── Material provided ──

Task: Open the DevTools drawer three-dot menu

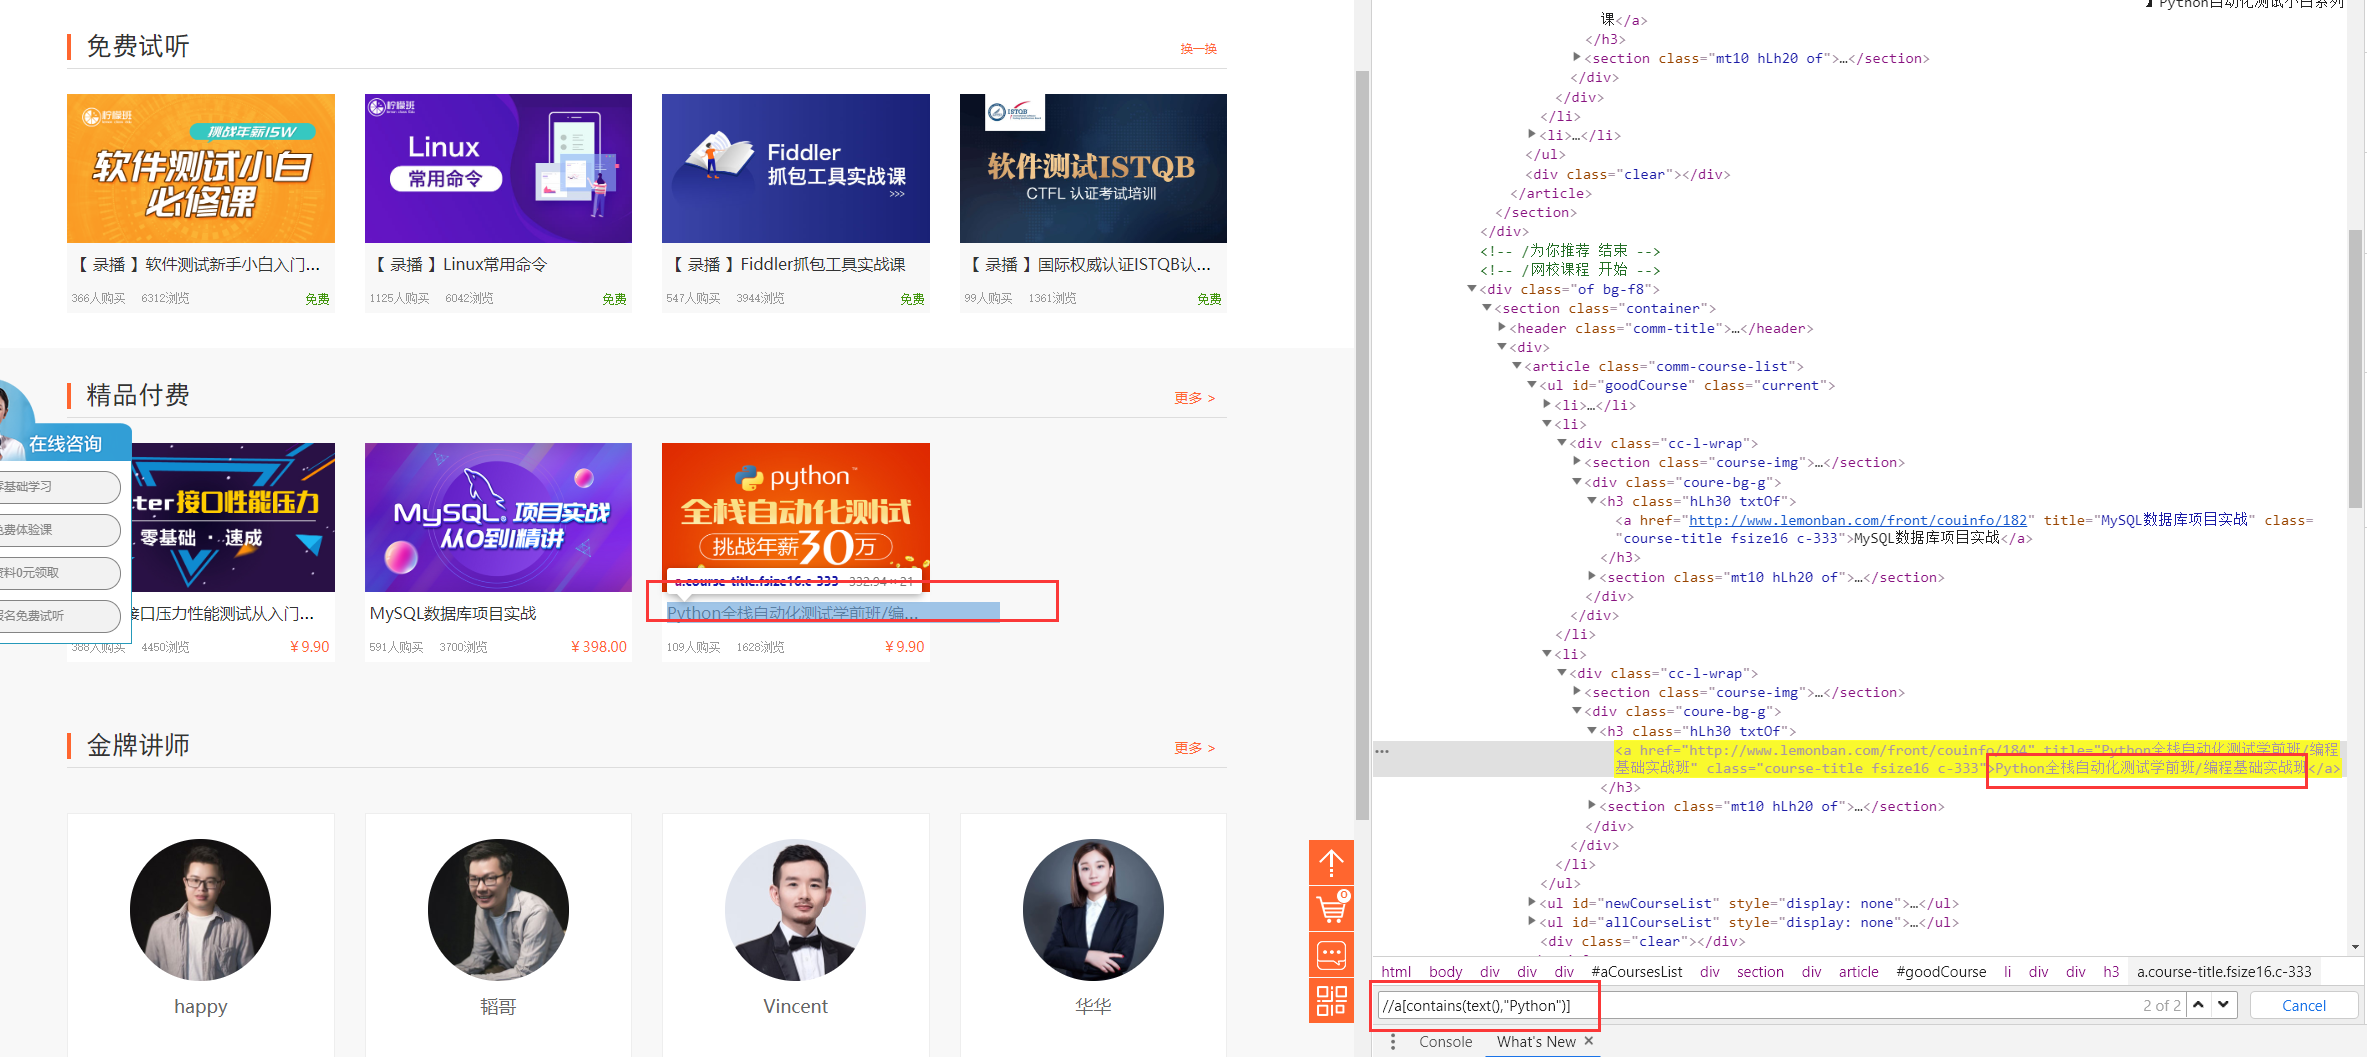Action: click(1392, 1042)
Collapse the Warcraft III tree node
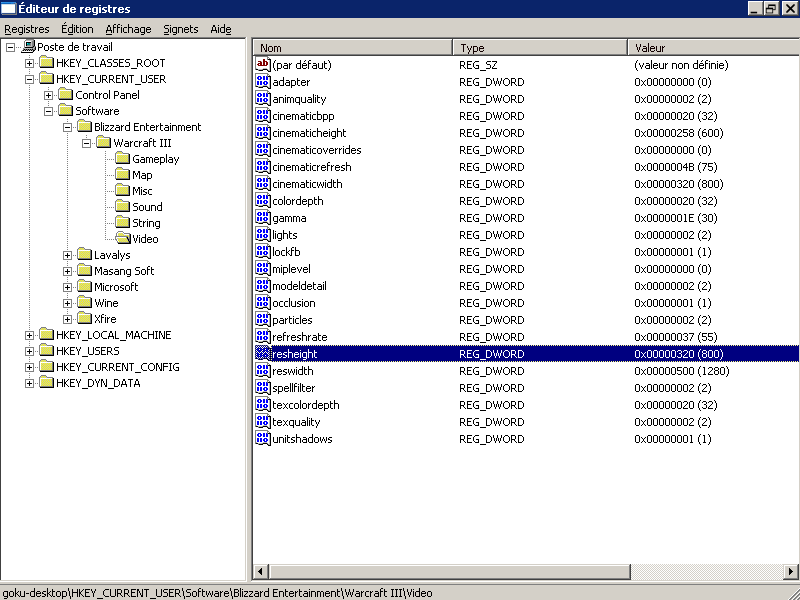The width and height of the screenshot is (800, 600). point(87,143)
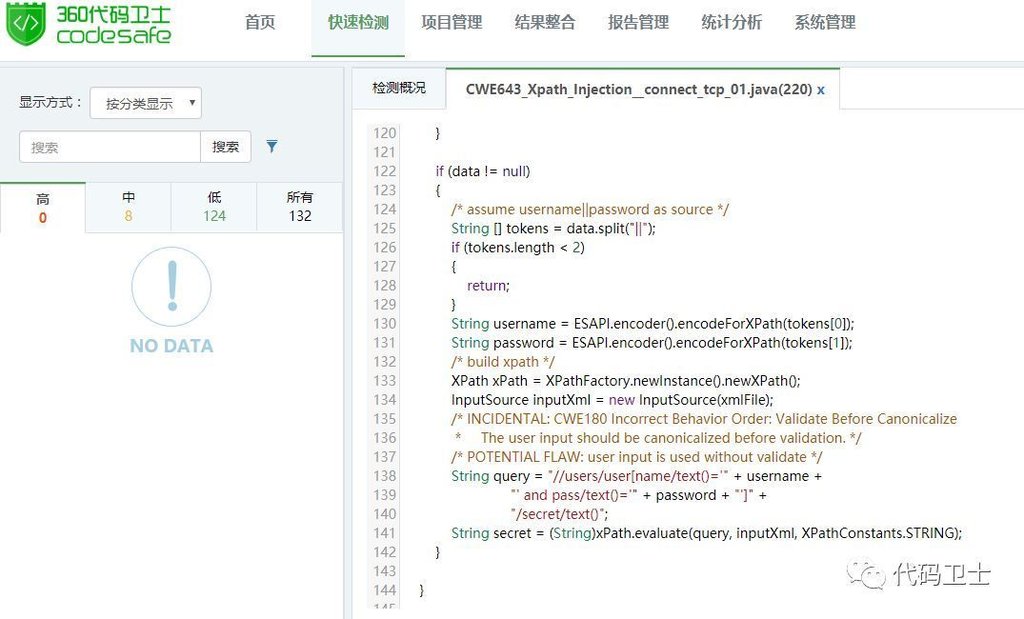Viewport: 1024px width, 619px height.
Task: Click the blue filter funnel icon
Action: (272, 147)
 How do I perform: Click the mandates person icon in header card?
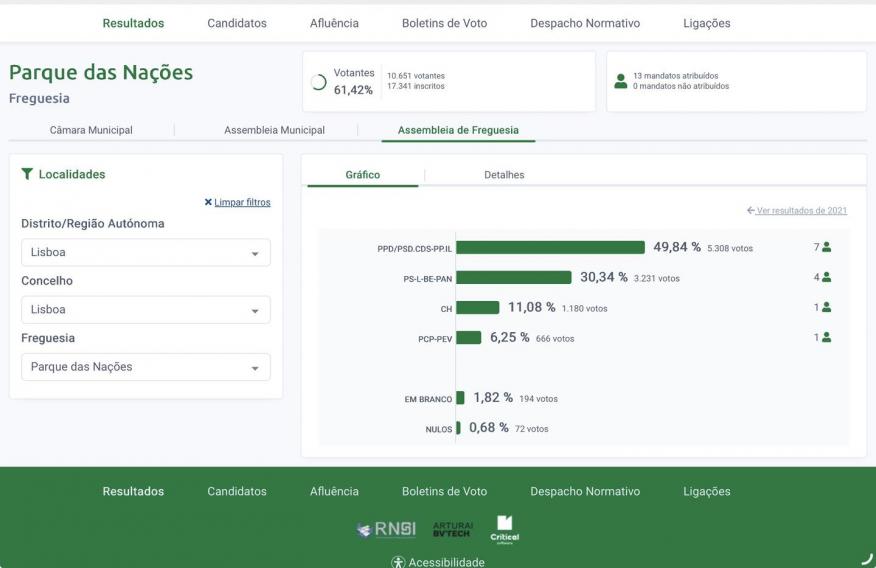(621, 81)
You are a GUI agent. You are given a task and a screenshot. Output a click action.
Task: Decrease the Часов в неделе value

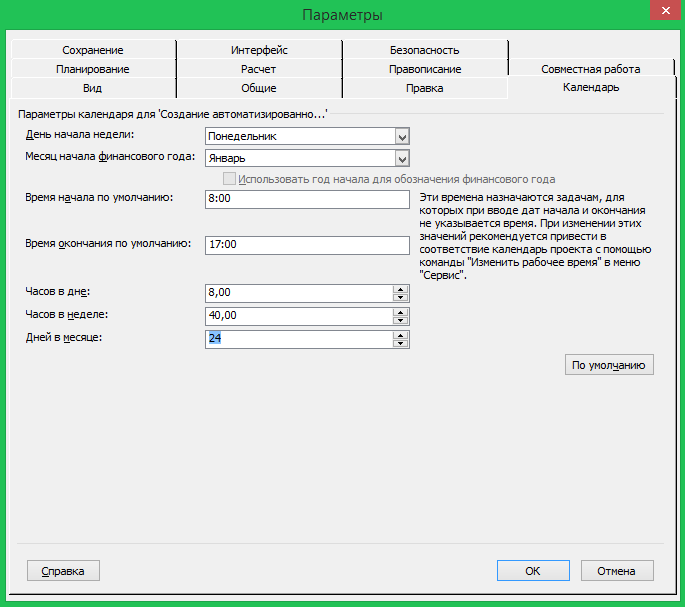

───

→ **Work item**: Copy out all of the entries exactly as they stand, with no pictures in your copy.

→ **Output of the exercise**:
Task: Open the DevTools drawer three-dot menu

Action: click(1392, 1042)
Collapse the Warcraft III tree node
The width and height of the screenshot is (800, 600). point(87,143)
Viewport: 1024px width, 619px height.
Task: Click the blue filter funnel icon
Action: (272, 147)
 How do I perform: Click the mandates person icon in header card?
(621, 81)
You are a GUI agent. You are given a task and a screenshot. Output a click action.
Task: Decrease the Часов в неделе value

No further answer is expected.